*** Opening EXTRACTED INFORMATION ***
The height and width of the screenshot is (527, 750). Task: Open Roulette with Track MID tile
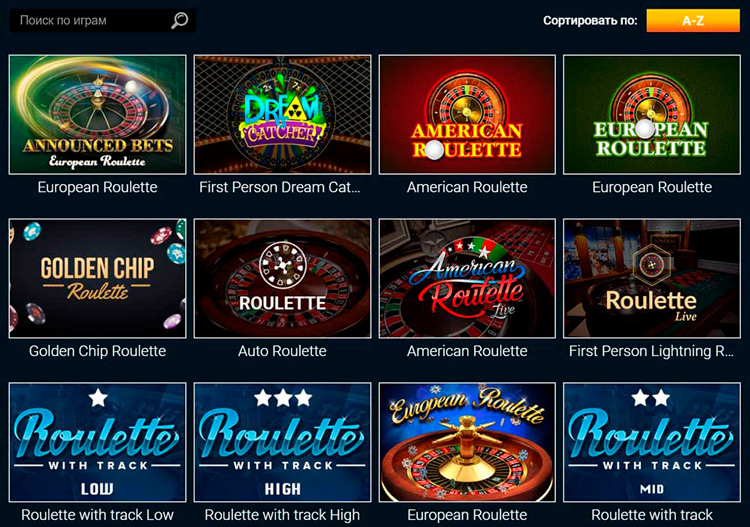point(652,442)
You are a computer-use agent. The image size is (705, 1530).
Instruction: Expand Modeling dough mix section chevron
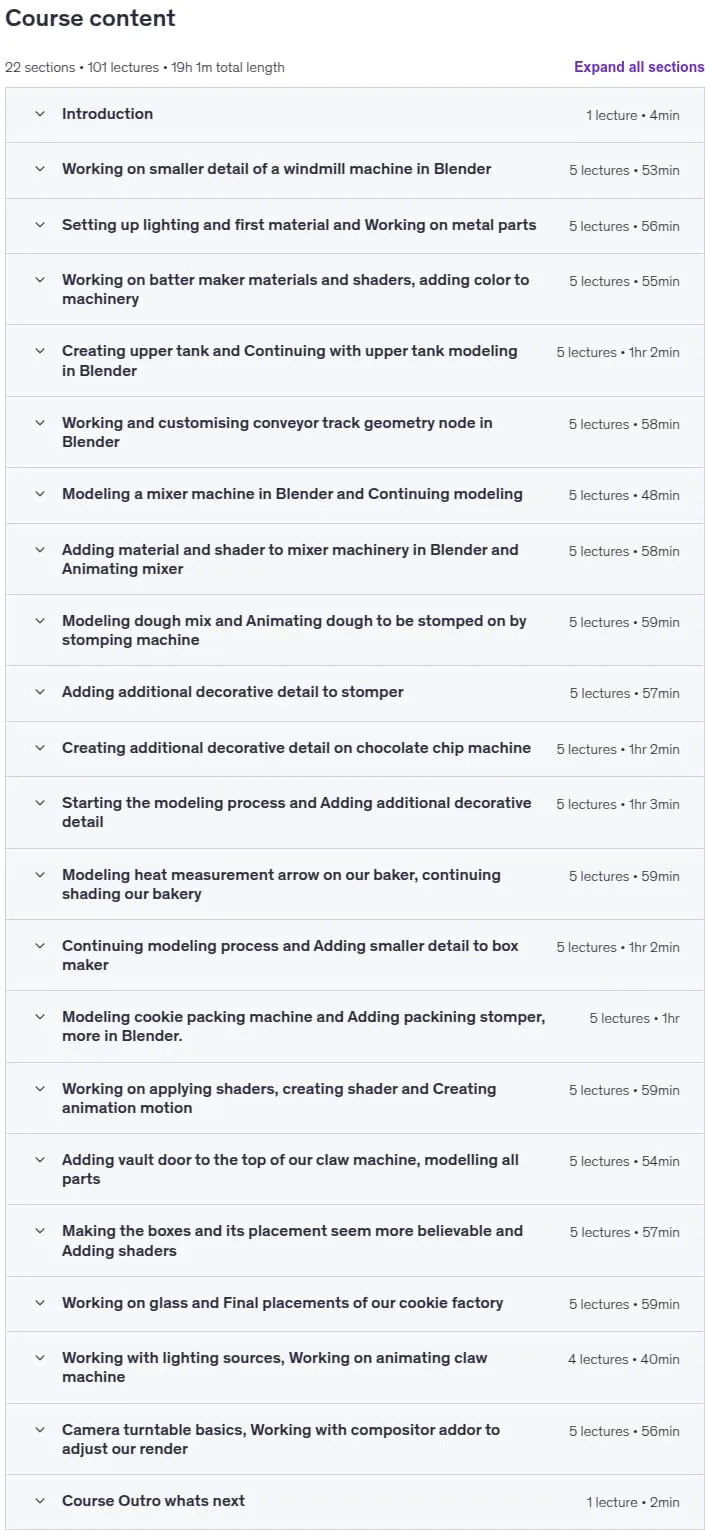[x=40, y=621]
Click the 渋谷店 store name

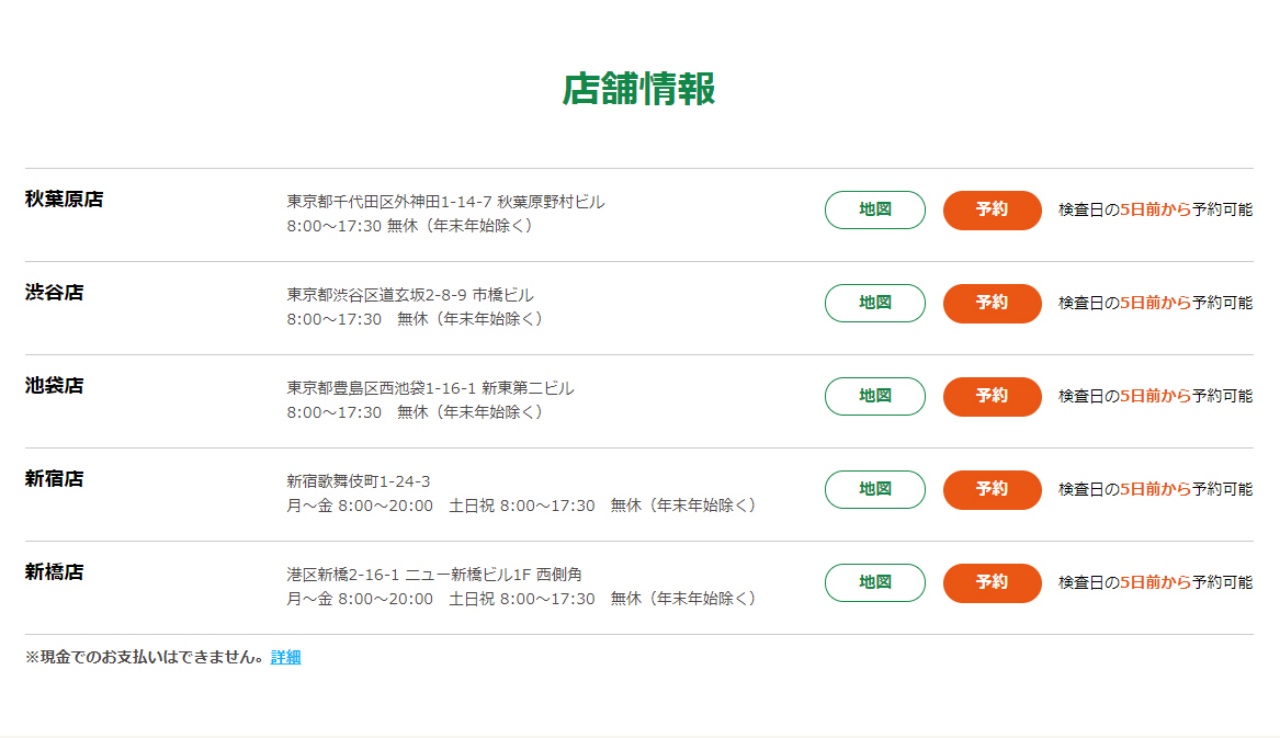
*** Closing EXTRACTED INFORMATION ***
→ YOUR ASSIGNMENT
The required output is the lines from the one containing "Instruction: Expand Modeling" through the end of the records above, reproduced exactly, with no pictures.

→ SOLUTION FOR THIS PROBLEM
Instruction: Expand Modeling dough mix section chevron
[x=40, y=621]
Click the 渋谷店 store name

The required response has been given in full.